# Hello Substrate

This tutorial will guide you through setting up a basic Substrate project.

# Install Substrate

With npm (opens new window) installed, run: npm install -g substrate

This will make a command line utility, substrate, available globally.

You'll only need to do this once, if Substrate isn't already installed.

# Create a Substrate document

In your file explorer or coding software of choice, create a new folder for your project. Name that folder hello-substrate.

Then, create a new file in this folder. Name it hello.explorable.md.

Add the following line to hello.explorable.md :

Hello Substrate!

# Launch the viewer

Open a command line terminal and navigate to the hello-substrate folder. Then, run substrate.

cd ./hello-substrate

OR, run substrate with the path to hello-substrate as an argument.

substrate ./hello-substrate

You should see the following output:

Substrate server listening on port 5000
      [found] hello.explorable.md

Open a web browser and navigate to localhost:5000

An image

Bam! Before your eyes is a human-friendly representation of your document, in the Substrate viewer.

It's a tad bland-looking, isn't it? Also, where's the code?

Don't worry, we're getting there!

# Make it prettier

Since your newly created document is a Markdown file - .md being its extension - its content is text meant to be read by humans, unless specified otherwise.

" Hello Substrate! " is just that: text. And we can use Markdown syntax to make that text more visually appealing.

Edit hello.explorable.md like so:

# Hello Substrate!
This is a **Substrate** document. It is _very_ nice to read.

Then head back to your web browser. The page reloaded automatically, and looks better now:

An image

# Add some JavaScript

A Substrate document is part Markdown text, part JavaScript code useable as-is.

While the default content of a Substrate document is Markdown text, as we've seen, that text can be intersped with executable JavaScript code inside code blocks.

Edit hello.explorable.md like so :

# Hello Substrate!
This is a **Substrate** document. It is _very_ nice to read.
console.log('hello substrate')

An image

The JavaScript code block shows in the viewer, formated as such.

Moreover, if you open the browser's console, you'll notice that 'hello substrate' got printed there. This is because the code contained in the JavaScript block executed on the page !

# Create an importable document

Create a second Substrate document in your project's folder. Name this one world.explorable.md.

Fill it with the following content :

# World

An object representing a world of lizards and lava.

const world = {volcanoes:13124, dinosaurs: 7512097}

## Exports

export default world

This instructs JavaScript to do two things :

  • Declare a constant, world, holding a reference to an object;
  • Export world so that this object can be accessed from other files.

Because these two lines of code are inside two distinct JavaScript blocks, Markdown text can be squeezed in between them - in this case, ## Exports .

In the browser, you can use the menu button in the top-left corner of the page to navigate to the new document, 'world'. It should look like this :

An image

# Use a document as a dependency

Finally, let's make hello.explorable.md use world.explorable.md's exported module.

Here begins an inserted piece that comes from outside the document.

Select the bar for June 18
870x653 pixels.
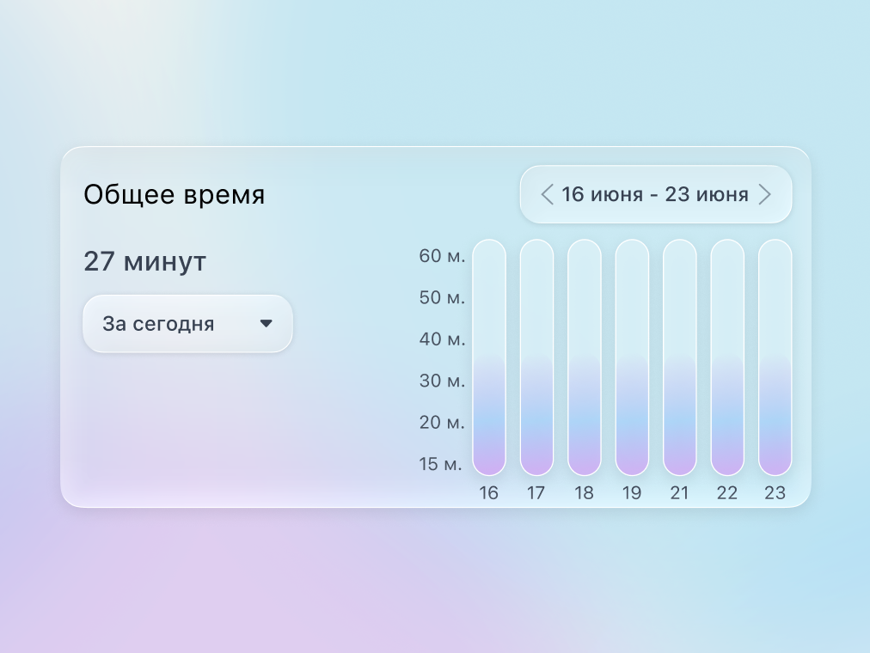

Append hello.explorable.md, with the following lines:

### Let's log the number of dinos to the console.

import world from './world.explorable.md'

Open the browser's console. The number of dinosaurs in the world should be printed there, below 'hello substrate'!

An image

It's worth noting that this would work just as well if world.explorable.md was, instead of a Substrate document, a JavaScript file containing only the JavaScript code found in world.explorable.md.